Directors may be liable for a corporation’s failure to remit employee source deductions or GST.  But there is a two-year time limit on these assessments: if the director resigned more than two years before the CRA assesses, the director is not liable.  (See ETA s. 323(5) and ITA s. 227.1(4).)  

Here, in defending against a 2008 directors’ liability assessment, two wives claimed that they had resigned in 2001.  There was no validly signed resignation document.  But there was clear evidence that the wives, through their husbands, had told the corporation’s lawyers that they wanted to resign and asked the lawyers to draft the resignation.  The lawyers did that but, perhaps because of unpaid fees, the lawyers never sent out the resignation for signing and the wives never signed it.

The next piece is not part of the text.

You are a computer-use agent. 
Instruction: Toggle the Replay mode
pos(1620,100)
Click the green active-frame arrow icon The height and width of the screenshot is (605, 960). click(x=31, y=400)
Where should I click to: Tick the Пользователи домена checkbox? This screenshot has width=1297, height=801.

Justice Boyle accepted that the resignations were valid: 

[25]        I am not satisfied on a balance of probabilities that there is sufficient credible evidence to establish that the 2001 Gowlings’ resignation package left Gowlings, or that those resignations or any other (including those seemingly subsequently prepared by Gowlings in 2002) were ever signed. The OBCA specifies that a resignation be written but not that it be signed. A written resignation meaningfully communicated to the corporation was acceptable to this Court in Irvine v Minister of National Revenue, 91 DTC 91 (per Taylor, TCJ). It is also consistent with the views of this Court in Cybulski v. Minister of National Revenue, 88 DTC 1531 (per Christie, ACJ). 

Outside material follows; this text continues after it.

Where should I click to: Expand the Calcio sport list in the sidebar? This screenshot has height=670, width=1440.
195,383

[26]        The assessments were issued in 2008, more than two years after the 2001 Gowlings resignations by Mrs. Chriss and Mrs. Gariepy. For that reason, the appeals must be allowed as there can be no director liability assessed after that two year period by virtue of subsection 227.1(4).

That was enough to decide the case but Justice Boyle also considered that a director who reasonably believe she has resigned and so takes no more action to ensure a corporation remits GST or source deductions has, nonetheless, exercised reasonable care.  So one of the wives, Mrs. Chriss, was not liable on that basis either.  (See ETA s. 323(3) and 227.1(3).)  (Paras. 31-32.)  (The other wife, Gariepy) did not have the same facts; so she was saved only by the valid Gowlings resignation.)